Filostrato, Immagini, 23 (Narciso)

1. La fonte ritrae Narciso, la pittura ritrae la fonte e tutte le vicende di Narciso. Un giovinetto, che ha da poco terminato la caccia, si sporge su una fonte, traendone una sorta di desiderio e innamorandosi della sua propria bellezza; come vedi, sembra dardeggiare il suo sguardo verso l'acqua.
2. Ora, la grotta è dedicata ad Acheloo e alle Ninfe, e vi sono dipinte le opportune iscrizioni [(che mi permettono di identificare il dio e le ninfe)]: poiché le loro statue appaiono scolpite rozzamente e in pietra locale, e per di più alcune sono state danneggiate dal tempo, altre sono state mutilate dai figli dei bovari o dei pastori, ancora bambini e incapaci di percepire la presenza della divinità. E la fonte non è priva di tratti dionisiaci, quasi che Dioniso la avesse mostrata alle Baccanti (le Lènai, ovvero «Pigiatrici»): è circondata dalla vite, dall’edera e da bei tralci, e non le mancano i grappoli e le piante con cui si fanno i tirsi (frassin?); uccelli melodiosi fanno festa, intorno a lei, ciascuno secondo l’armonia del suo canto, e bianchi fiori sono spuntati intorno alla fonte: non ancora sbocciati, ma che germogliano in onore del fanciullo. Poiché il dipinto è molto rispettoso della realtà, da quei fiori stilla anche la rugiada, e su di loro si posa persino un’ape, non so se tratta in inganno dalla pittura, o se piuttosto non si debba ammettere che siamo noi a avere l’illusione che sia vera lei. Ma sia pure.
3. Tu invece, o fanciullo, non da un dipinto sei stato ingannato, né ti struggi per dei colori o della cera, ma non sai che l’acqua ha riprodotto proprio te nell’immagine che hai visto, né sai scoprire il trucco della fonte, perché bisognerebbe fare un cenno col capo, o mutare espressione del volto, o fare un movimento con la mano, e non stare fermi nello stesso atteggiamento, mentre tu invece, come se avessi incontrato un compagno, attendi un gesto da parte sua.
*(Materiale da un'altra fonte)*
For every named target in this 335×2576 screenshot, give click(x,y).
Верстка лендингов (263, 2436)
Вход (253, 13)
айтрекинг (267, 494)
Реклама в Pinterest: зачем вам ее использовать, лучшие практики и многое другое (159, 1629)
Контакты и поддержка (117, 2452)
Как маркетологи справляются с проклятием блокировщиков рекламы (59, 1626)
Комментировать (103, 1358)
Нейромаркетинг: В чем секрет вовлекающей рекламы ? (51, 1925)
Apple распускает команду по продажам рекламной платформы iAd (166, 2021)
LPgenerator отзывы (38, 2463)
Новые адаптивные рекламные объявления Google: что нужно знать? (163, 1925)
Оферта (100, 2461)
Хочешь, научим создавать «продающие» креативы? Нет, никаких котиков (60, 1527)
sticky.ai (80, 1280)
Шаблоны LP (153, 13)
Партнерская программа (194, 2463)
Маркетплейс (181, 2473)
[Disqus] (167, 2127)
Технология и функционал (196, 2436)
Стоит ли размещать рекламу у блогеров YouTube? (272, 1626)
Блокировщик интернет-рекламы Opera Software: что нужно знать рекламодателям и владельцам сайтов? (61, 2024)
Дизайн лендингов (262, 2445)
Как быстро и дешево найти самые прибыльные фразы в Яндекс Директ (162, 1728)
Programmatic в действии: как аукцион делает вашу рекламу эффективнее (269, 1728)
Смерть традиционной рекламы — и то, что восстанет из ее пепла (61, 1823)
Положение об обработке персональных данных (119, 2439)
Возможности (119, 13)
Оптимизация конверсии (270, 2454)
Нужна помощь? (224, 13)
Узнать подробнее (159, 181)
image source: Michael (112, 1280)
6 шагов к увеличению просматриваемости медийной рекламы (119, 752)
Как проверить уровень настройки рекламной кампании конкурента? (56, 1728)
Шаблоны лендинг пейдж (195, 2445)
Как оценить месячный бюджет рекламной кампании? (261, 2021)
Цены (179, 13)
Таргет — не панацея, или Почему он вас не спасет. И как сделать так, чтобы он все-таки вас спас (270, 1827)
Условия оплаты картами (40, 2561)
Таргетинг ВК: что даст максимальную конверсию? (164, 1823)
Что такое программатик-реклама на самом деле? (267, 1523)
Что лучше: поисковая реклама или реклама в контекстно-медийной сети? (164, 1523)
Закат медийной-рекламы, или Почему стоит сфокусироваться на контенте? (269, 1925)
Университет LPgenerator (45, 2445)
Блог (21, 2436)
Ebbene, la fonte si metterà a discorrere con te?
Ora, costui non dà retta a una nostra parola, ma è del tutto proteso sull’acqua, occhi e orecchi comprese, e siamo noi a dover illustrare con parole com’è la pittura.
4. Il fanciullo è eretto, e riposa, a piedi incrociati, appoggiando una mano sul giavellotto confitto a terra alla sua sinistra, mentre la destra è portata sulla natica per sostenerlo e permettere la posizione a glutei sporgenti richiesta dall’inclinazione del lato sinistro. Il braccio lascia vedere uno spazio aperto, là dove il gomito si flette, e forma una piega dove il polso si torce, e produce un’ombra che si insinua fino al palmo, e i raggi dell’ombra sono obliqui per la curvatura delle dita verso l’interno.
Non so se l’affanno del suo petto sia ancora quello del cacciatore, o già quello dell’amante. Certo, lo sguardo è quello di uno molto innamorato, perché lo scintillio e l’ardore naturali sono addolciti da un velo di desiderio, e forse crede di essere riamato (anteràsthai), perché la sua immagine (skià) lo riguarda allo stesso modo in cui la guarda.
5. Ci sarebbero tante cose da dire anche a proposito della sua chioma, se lo avessimo incontrato mentre cacciava, perché le sue volute nella corsa sarebbero state innumerevoli, e ancor più se fosse stata gonfiata da qualche soffio di vento, ma vale la pena di parlarne anche ora. Folta e dorata, parte è tirata verso i tendini del collo, parte si divide fin sotto le oreccchie, parte ondeggia sulla fronte, parte confluisce nella peluria del viso. Entrambi i Narcisi sono identici nell’aspetto, poiché mostrano l’uno all’altro i medesimi particolari, tranne per il fatto che uno è situato all’aria aperta, l’altro è immerso nella fonte. Infatti il fanciullo incombe su quello che sta lì nell’acqua, o meglio, che guarda intensamente verso di lui, ed è come assetato della sua bellezza.

trad. E. Pellizer, da M. Bettini - E. P., Il mito di Narciso, Einaudi, Torino, 2003, pp. 189ss.